#### WHAT NEEDS TO BE DONE:
Considering every line below, count those with the word "click" and give only the result.

#### PROVIDED DATA:
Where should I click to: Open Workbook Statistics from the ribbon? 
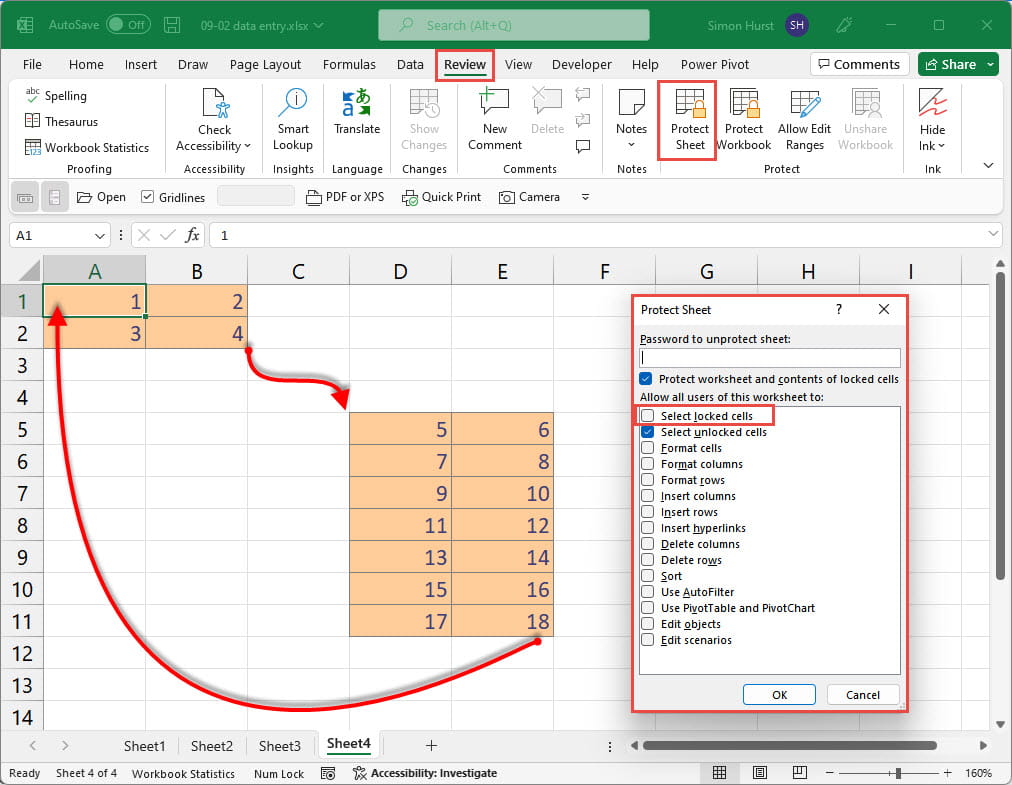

...

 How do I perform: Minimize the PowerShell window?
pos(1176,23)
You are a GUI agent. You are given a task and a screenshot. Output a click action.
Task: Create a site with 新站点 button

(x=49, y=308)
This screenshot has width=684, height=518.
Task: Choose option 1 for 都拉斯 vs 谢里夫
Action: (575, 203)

#### EXERCISE OUTPUT:
2